- _Task statement_:
Return, word for word, the rows starting with the line that contains "Where should I click to: Click the green" and going on through the line that contains "Action: click(x=119, y=65)", with both of those lines included.

- _Data entries_:
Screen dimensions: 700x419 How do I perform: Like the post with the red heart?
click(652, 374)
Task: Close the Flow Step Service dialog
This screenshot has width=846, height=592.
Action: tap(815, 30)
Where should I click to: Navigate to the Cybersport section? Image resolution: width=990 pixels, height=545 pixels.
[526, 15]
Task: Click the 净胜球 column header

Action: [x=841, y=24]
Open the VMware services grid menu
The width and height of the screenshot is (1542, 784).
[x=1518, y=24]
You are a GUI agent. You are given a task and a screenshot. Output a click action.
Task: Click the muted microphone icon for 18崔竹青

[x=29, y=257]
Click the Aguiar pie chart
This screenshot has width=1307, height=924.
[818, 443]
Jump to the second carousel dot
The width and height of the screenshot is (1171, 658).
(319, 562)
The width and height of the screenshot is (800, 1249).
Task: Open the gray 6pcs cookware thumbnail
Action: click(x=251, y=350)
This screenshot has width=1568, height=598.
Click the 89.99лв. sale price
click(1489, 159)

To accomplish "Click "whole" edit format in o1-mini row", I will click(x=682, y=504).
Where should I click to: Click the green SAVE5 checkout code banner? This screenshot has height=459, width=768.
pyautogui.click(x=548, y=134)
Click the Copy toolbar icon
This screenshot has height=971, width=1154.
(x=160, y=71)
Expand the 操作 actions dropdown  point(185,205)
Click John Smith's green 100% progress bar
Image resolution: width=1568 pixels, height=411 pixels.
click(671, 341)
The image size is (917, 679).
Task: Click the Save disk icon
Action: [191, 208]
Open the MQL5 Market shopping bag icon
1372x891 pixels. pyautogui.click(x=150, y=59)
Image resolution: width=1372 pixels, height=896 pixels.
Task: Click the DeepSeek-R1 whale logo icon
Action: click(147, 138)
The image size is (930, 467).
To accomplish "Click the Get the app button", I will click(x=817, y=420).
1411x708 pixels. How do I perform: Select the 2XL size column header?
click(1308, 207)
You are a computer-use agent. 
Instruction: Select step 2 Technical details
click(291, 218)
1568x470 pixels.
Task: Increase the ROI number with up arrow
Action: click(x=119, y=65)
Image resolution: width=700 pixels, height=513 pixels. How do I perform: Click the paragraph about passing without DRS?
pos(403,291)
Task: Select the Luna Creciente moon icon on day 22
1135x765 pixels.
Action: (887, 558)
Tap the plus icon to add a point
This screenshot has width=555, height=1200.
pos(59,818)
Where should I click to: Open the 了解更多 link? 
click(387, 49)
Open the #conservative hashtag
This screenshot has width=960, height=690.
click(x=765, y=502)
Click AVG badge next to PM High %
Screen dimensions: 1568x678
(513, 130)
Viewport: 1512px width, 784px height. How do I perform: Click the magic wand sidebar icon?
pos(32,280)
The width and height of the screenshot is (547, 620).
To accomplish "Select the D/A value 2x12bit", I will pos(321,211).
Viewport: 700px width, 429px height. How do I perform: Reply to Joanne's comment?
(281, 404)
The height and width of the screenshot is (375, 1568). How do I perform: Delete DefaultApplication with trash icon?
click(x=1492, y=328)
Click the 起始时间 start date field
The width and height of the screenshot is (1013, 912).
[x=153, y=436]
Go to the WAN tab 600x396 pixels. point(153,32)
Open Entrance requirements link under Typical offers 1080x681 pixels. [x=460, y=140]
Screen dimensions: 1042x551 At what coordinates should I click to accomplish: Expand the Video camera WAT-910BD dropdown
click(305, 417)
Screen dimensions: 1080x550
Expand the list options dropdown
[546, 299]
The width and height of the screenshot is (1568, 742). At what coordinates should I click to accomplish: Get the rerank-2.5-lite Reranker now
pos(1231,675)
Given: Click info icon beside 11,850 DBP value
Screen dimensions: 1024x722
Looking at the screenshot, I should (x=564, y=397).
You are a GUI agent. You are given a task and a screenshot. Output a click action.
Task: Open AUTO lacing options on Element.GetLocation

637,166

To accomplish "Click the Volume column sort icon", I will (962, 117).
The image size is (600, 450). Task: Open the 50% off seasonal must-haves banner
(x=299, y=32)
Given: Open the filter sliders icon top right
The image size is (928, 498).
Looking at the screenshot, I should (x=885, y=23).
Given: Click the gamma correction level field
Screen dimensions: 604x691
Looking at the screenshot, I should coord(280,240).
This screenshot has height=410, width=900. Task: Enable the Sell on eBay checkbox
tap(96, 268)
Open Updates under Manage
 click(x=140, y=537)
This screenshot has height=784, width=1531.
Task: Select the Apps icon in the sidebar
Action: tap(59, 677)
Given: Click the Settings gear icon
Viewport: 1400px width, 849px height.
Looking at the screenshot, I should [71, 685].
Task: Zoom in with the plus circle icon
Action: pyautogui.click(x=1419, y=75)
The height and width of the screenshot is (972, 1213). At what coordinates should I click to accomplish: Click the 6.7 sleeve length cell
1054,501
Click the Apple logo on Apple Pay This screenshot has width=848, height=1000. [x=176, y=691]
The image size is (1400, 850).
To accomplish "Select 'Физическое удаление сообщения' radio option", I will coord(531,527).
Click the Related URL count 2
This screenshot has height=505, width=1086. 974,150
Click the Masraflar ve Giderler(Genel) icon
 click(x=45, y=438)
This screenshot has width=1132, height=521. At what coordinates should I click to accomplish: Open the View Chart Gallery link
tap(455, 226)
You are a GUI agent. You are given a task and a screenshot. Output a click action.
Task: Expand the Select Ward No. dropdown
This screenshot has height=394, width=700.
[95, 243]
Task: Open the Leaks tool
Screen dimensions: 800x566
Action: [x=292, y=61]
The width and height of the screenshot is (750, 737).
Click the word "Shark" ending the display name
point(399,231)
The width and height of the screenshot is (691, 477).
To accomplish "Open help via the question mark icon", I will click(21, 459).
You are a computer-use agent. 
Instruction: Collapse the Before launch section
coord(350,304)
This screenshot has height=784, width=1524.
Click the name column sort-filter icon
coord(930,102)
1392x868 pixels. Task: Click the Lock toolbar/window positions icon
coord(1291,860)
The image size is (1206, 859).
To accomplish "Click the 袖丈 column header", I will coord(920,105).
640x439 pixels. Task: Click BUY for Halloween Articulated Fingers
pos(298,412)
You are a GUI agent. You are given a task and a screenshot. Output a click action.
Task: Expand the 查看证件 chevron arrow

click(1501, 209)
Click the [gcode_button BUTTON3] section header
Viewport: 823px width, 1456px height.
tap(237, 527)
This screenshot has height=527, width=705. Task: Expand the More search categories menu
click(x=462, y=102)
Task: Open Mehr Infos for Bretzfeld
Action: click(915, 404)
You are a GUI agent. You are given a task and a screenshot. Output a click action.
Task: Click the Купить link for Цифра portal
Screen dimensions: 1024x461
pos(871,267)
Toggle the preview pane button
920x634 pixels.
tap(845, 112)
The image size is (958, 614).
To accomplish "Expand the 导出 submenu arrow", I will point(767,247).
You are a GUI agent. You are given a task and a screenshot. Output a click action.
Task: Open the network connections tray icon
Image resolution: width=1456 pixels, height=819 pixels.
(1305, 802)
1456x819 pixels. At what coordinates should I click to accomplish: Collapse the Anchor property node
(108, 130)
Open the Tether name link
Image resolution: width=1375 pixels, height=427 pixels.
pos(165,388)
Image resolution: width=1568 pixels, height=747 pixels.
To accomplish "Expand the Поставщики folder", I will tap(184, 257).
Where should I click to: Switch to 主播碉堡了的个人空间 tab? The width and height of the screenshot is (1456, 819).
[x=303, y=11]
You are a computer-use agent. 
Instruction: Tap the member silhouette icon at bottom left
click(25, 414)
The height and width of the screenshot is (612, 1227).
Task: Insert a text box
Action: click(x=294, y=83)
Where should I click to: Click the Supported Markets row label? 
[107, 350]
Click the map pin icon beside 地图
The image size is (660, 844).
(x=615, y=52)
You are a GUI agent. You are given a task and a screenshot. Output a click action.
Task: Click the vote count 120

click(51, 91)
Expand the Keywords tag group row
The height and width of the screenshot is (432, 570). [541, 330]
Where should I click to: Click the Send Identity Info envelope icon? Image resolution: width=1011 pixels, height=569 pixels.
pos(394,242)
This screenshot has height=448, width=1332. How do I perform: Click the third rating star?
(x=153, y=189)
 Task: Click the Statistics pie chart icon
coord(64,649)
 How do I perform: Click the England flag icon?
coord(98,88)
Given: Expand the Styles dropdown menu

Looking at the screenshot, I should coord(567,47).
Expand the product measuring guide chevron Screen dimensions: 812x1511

- _Solution_:
Where should I click to: Click the green SAVE5 checkout code banner? This screenshot has height=459, width=768.
pyautogui.click(x=548, y=134)
Click the Copy toolbar icon
This screenshot has height=971, width=1154.
(x=160, y=71)
Expand the 操作 actions dropdown  point(185,205)
Click John Smith's green 100% progress bar
Image resolution: width=1568 pixels, height=411 pixels.
click(671, 341)
The image size is (917, 679).
Task: Click the Save disk icon
Action: [191, 208]
Open the MQL5 Market shopping bag icon
1372x891 pixels. pyautogui.click(x=150, y=59)
Image resolution: width=1372 pixels, height=896 pixels.
Task: Click the DeepSeek-R1 whale logo icon
Action: click(147, 138)
The image size is (930, 467).
To accomplish "Click the Get the app button", I will click(x=817, y=420).
1411x708 pixels. How do I perform: Select the 2XL size column header?
click(1308, 207)
You are a computer-use agent. 
Instruction: Select step 2 Technical details
click(291, 218)
1568x470 pixels.
Task: Increase the ROI number with up arrow
Action: click(x=119, y=65)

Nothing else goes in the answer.